A mile-long Canadian Pacific Railway train derailed in Minnesota on Wednesday, spilling 15,000 gallons. Reuters reports that 11 of the 94 train cars came off the tracks about 150 miles northwest of Minneapolis.
Officials did not say whether the oil was from Canada's tar sands, but the derailment is sparking still more debate over the controversial proposed Keystone XL pipeline that would carry tar sands oil into the US. Here's a relevant excerpt from another Reuters piece:
Some experts have argued oil-by-rail carries a higher risk of accidents and spills.
"It is good business for the rails and bad safety for the public," said Jim Hall, a transportation consultant and former chairman of the National Transportation Safety Board.
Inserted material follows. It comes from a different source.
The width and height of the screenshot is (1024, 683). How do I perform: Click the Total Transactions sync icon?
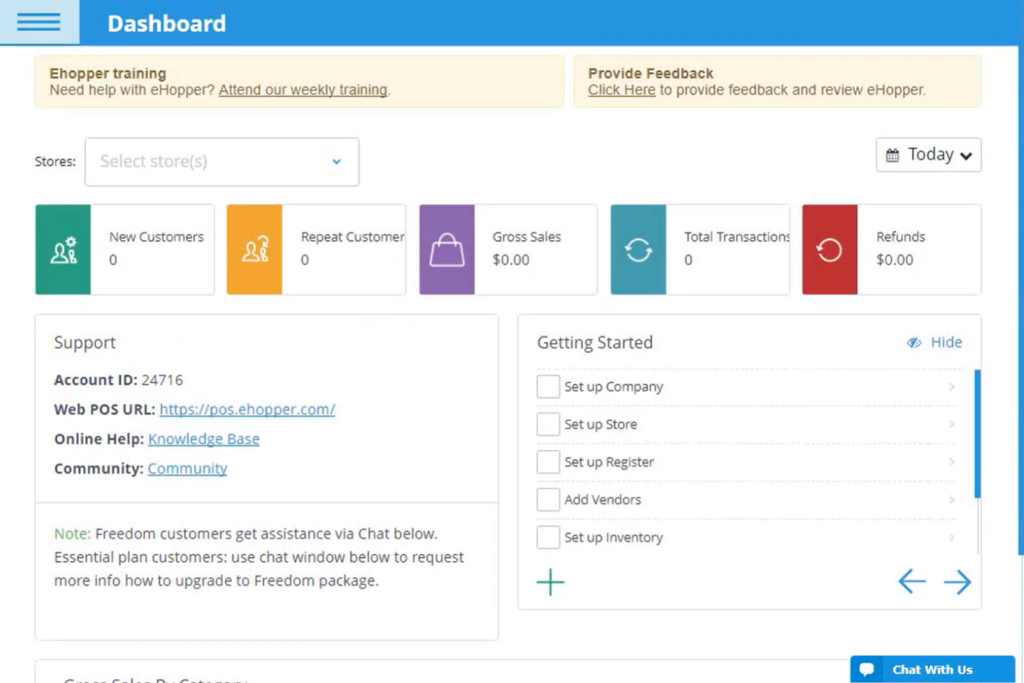click(x=638, y=249)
"Railroads travel through population centers. The safest form of transport for this type of product is a pipeline. This accident could—and ought to—raise the issue for discussion," he added.
Others note that spills from rail cars are rare, and that delivering crude by rail has opened up opportunities in recent years for producers to develop huge volumes of oil production in areas of the United States that are not connected to markets by pipeline.
"It's not very good publicity, but railroads are incredibly safe, they don't spill often," said Tony Hatch, independent transportation analyst with ABH Consulting in New York who has done work for major railroads. "It should not change the opportunity railroads have to make us more energy independent."
We import more oil from Canada than any other country, so it's worth noting that with or without the pipeline, we're already moving oil into the US and there is a potential for spills.